Word and element pointing lines:
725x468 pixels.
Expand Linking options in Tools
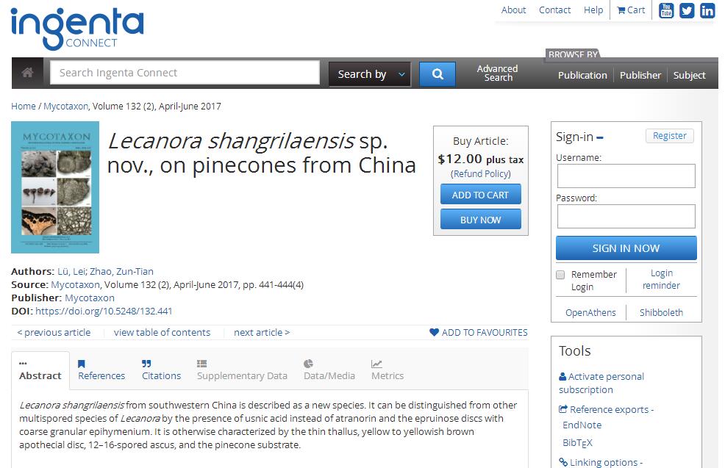pos(601,462)
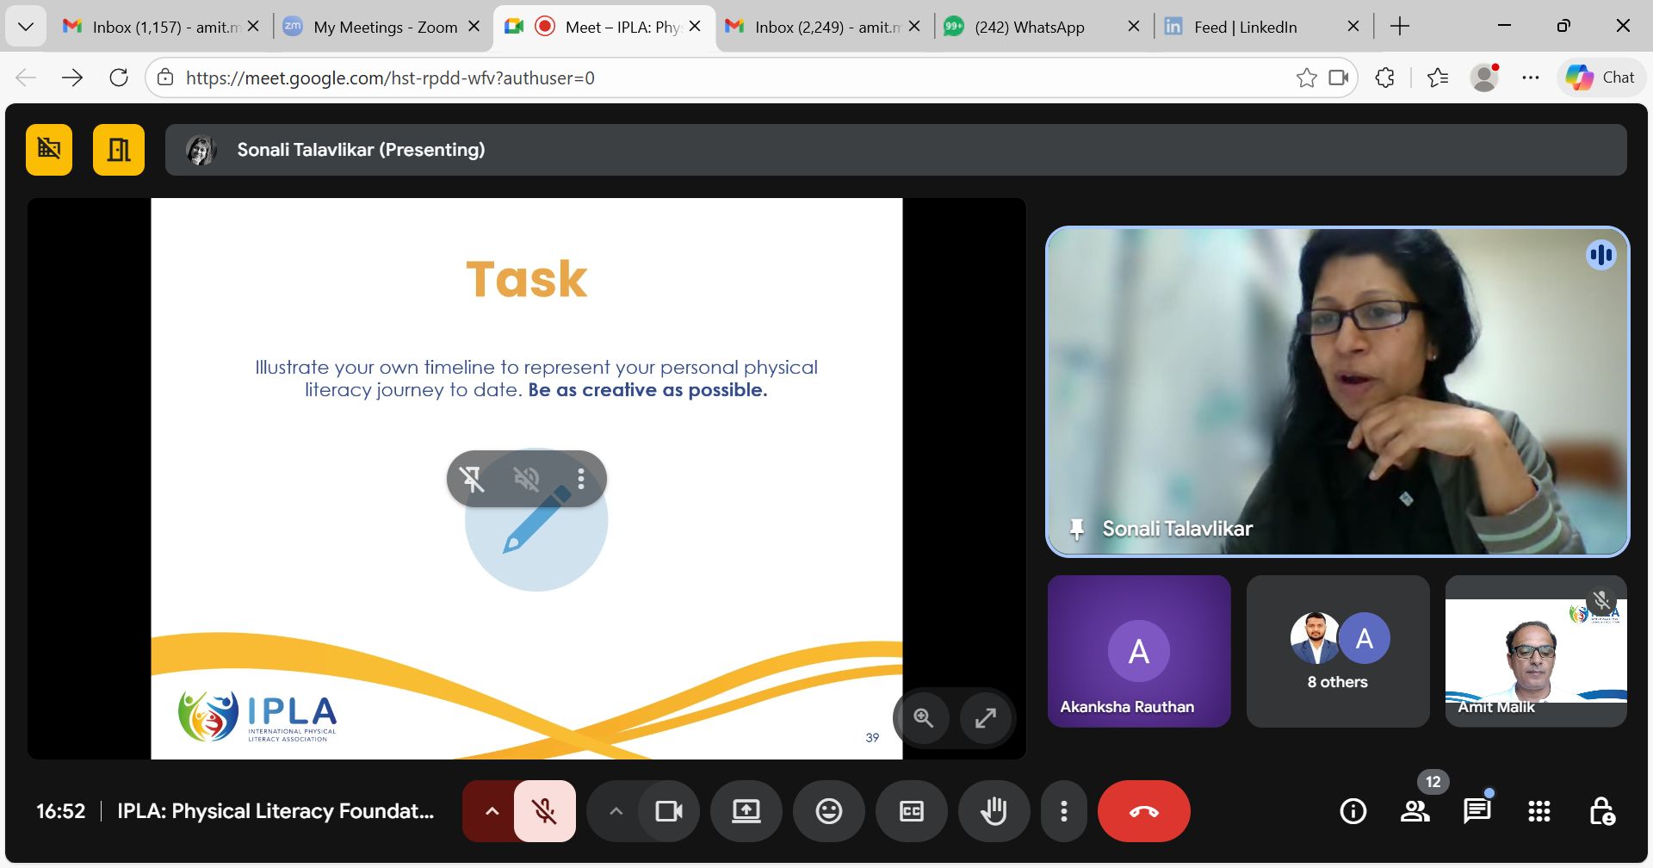The image size is (1653, 868).
Task: Open the meeting chat panel
Action: tap(1477, 811)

What to work on
Could you copy out all of these lines word for word, leaving the pictures out?

Output of the task
725x468 pixels.
Expand Linking options in Tools
pos(601,462)
The image size is (1653, 868).
Task: Open the meeting chat panel
Action: tap(1477, 811)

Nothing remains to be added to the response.